I have a very old arithmetic textbook which does something similar for cube roots, but it gets more tedious, and I have never seen anything for 5th roots.
Solution 3:
$$f(x)=\sqrt [ n ]{ x }\Rightarrow f'(x)=\frac {x^{(1/n-1)}}{n}$$ $$f'(x_0)\approx\frac{f(x_0+h)-f(x_0)}{h}$$ $$\Rightarrow f(x_0+h)\approx f'(x_0)h+f(x_0)$$ Suppose you want to calculate $f(x)=\sqrt [ 3 ]{ x }$ at $x=7 $ then take $h=-1$ and $x_0=8$ $$f(7)\approx f'(8)(-1)+f(8)\approx-\frac{1}{12}+2\approx\frac{23}{12}$$
Solution 4:
The continued fraction method works like this: Suppose $x = a^2 + b$, where $a = \lfloor \sqrt x \rfloor$. Then
$$ \begin{align} x &= \sqrt{a^2 + b}\\ x-a &= \sqrt{a^2 + b} - a\\ \frac{1}{x-a} &= \frac{1}{\sqrt{a^2 + b} - a}\\ &= \frac{1}{\sqrt{a^2 + b} - a}\frac{\sqrt{a^2 + b} + a}{\sqrt{a^2 + b} + a}\\ &= \frac{\sqrt{a^2 + b} + a}{b}\\ &= \frac{x + a}{b} \end{align} $$
Substitute, and get:
$$ \begin{align} x &= a + (x-a)\\ &= a + \frac{b}{a+x}\\ %= a + \frac{b}{2a+\frac{b}{a+x}}\\ x &= a+\cfrac{b}{2a+\cfrac{b}{2a+\cfrac{b}{2a + \dots}}} \end{align} $$
Now, this is not a simple continued fraction. However, if one divides the numerator and denominator of $\frac{b}{2a+x}$ by $b$, then one can eventually get a periodic simple continued fraction, and one approximates by the convergents.

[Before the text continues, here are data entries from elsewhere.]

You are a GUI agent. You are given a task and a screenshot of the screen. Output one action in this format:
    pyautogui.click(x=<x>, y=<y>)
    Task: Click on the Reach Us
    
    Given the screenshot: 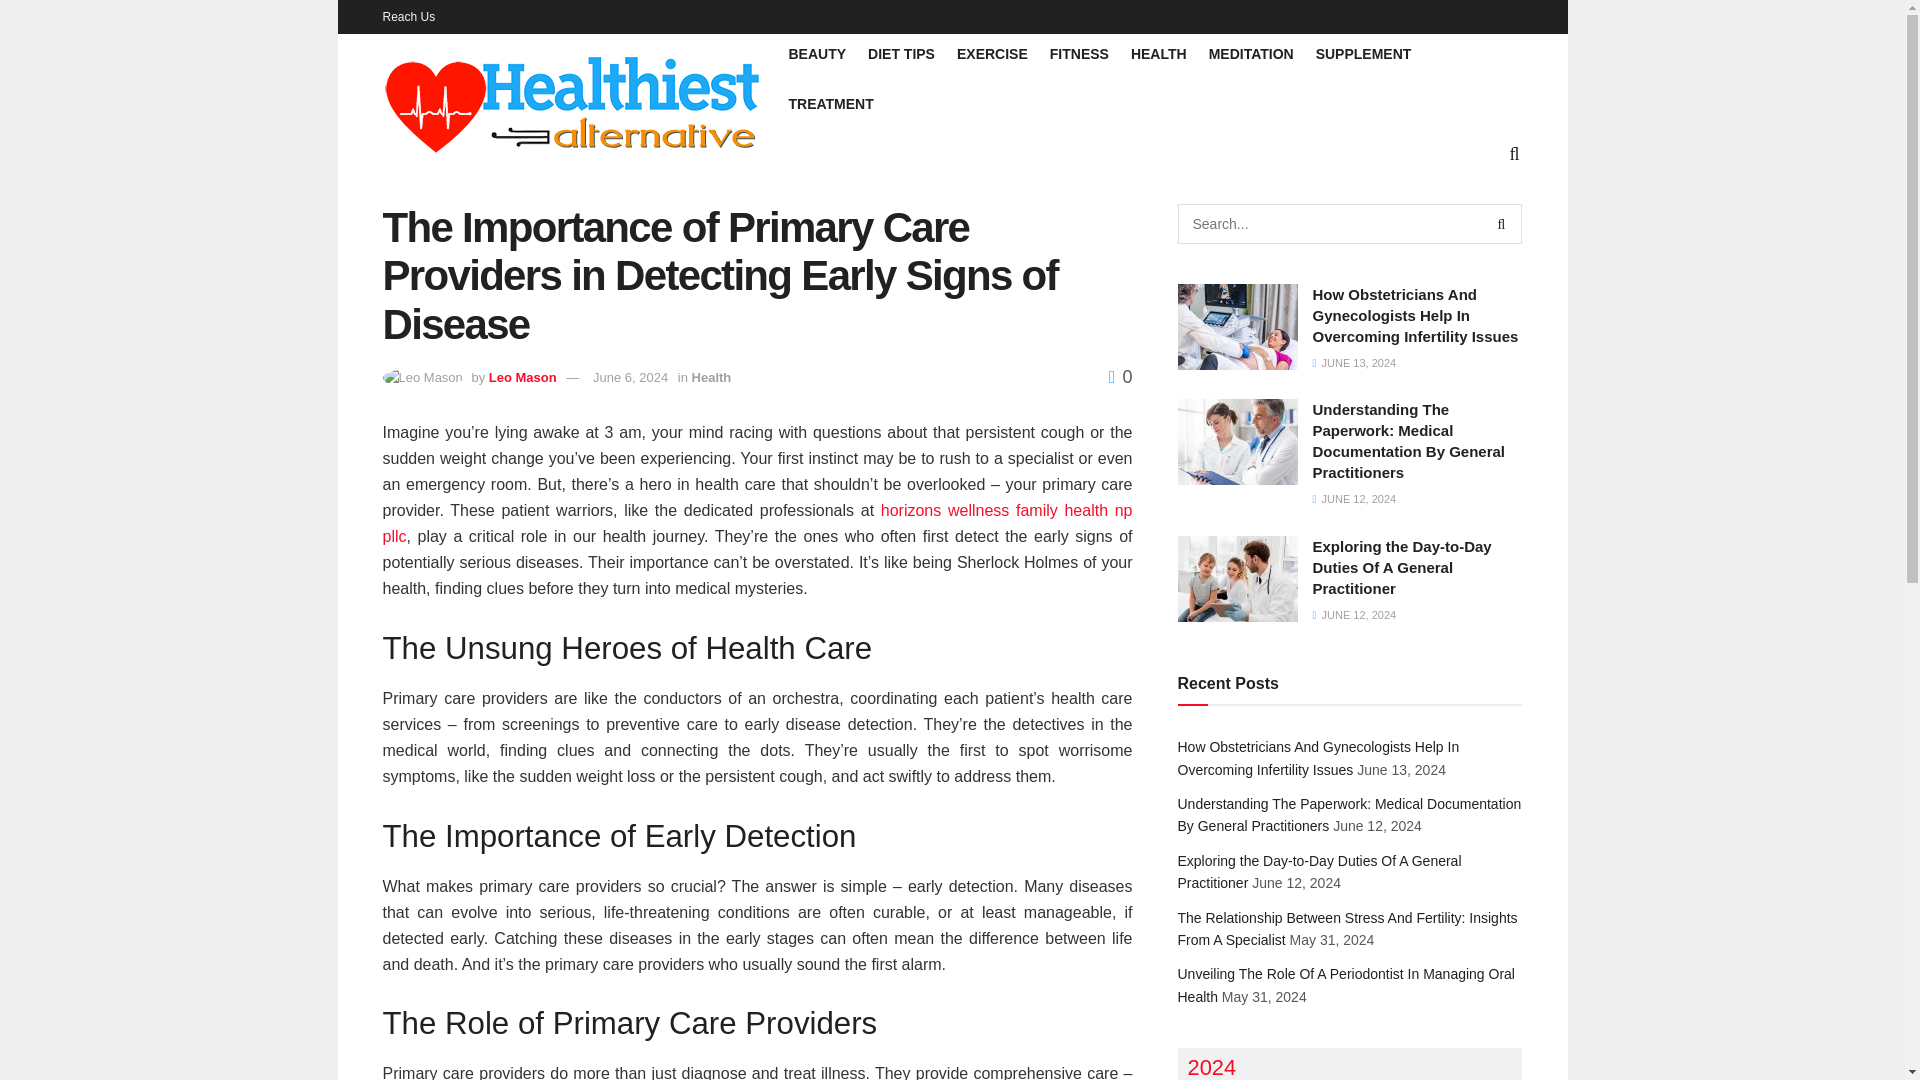 What is the action you would take?
    pyautogui.click(x=408, y=16)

The above expression turns out to be faster.
Solution 5:
If $x$ is an integer, then you can find the continued fraction expansion of $\sqrt x$ and get very close approximations with no division involved. If you want 6-place accuracy, for instance, continue till you get a convergent with denominator $>1000$.